Taoiseach Leo Varadkar with British Prime Minister, Rishi Sunak. PHOTO: Leo Varadkar/X.

Gavan Reilly: Rishi’s dithering gives Leo a good shot at re-election

We knew 2024 was going to be a dramatic electoral and political year, but who would have thought that Rishi Sunak might have handed the coalition the best possible chance of staying in office?

Much like Ireland, the UK doesn’t technically have to have a general election this year – and while both countries’ opinion polls are led by the opposition, it would be impractical to push either election into 2025 and both are likely to occur in the second half of this year.

Sunak said as much last week, amid some speculation that the early rescheduling of the UK’s ‘spring statement’ (a sort of mini-budget) could mean an election taking place in the more traditional window of early May. The supposed rationale was that if the statement included some good news, Sunak would immediately run to the country and capitalise on the one electoral weapon he can control – the element of surprise.
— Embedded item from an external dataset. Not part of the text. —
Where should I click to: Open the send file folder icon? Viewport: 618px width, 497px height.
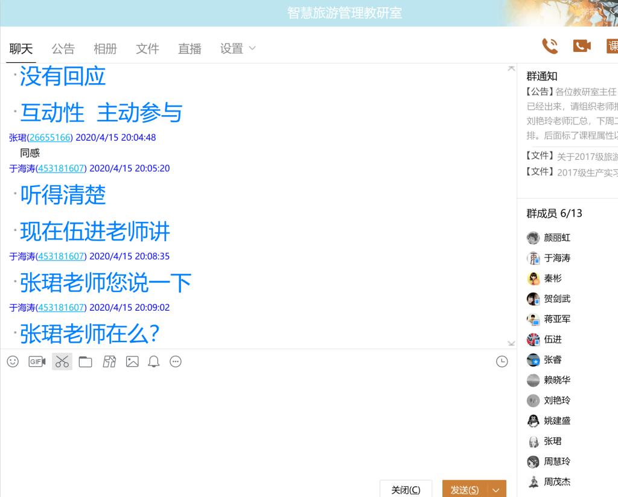click(x=86, y=362)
It’s possible that Sunak might do precisely that, and that his public announcement of an election in the second half of the year is merely a diversion to catch Labour unawares. But there is a curious symmetry in this being the speculated agenda of the British government, when here at home we might be looking at exactly the same circumstance. Most people (myself now included) believe that if the coalition gets that far, it will announce a relatively giveaway budget in the second week of October and immediately run to the country for approval.

The speculated date for the British election is now Thursday 14th November. If so, because British law requires 25 working days notice to be given, the election would officially be called on Thursday 10th October - just two days after a bells-and-whistles giveaway budget is scheduled to be announced here. It is even possible that both countries could announce general elections on the same day, with polling perhaps within the same week.

Of course, these islands will not be the only places voting in pivotal elections that month. The United States goes to the polls on Tuesday 5th November, with the genuine prospect of legitimately electing a candidate who has spent years trying to undermine the last election. It is not impossible that Donald Trump might even be elected president from a jail cell.

In that democratic crisis comes opportunity for Leo Varadkar’s outgoing coalition. Enormous political upheaval in the United States, and the binning of a 14-year Conservative government in Britain, could hand the outgoing coalition here a potent electoral weapon: the avoidance of risk in a radically altered world. The spendthrift budget could be offered as proof of fiscal competence: ‘look what we can keep delivering if you only keep us in place’.

Of course it’s possible Sinn Féin and other opposition parties could try to capitalise on those winds of change, likening Fine Gael’s tenure to that of the Tories across the water. But the other two elections will be enormously stifling in the news agenda in October: so much so, that the ‘risk’ of change might prove to be the government’s best electoral gambit.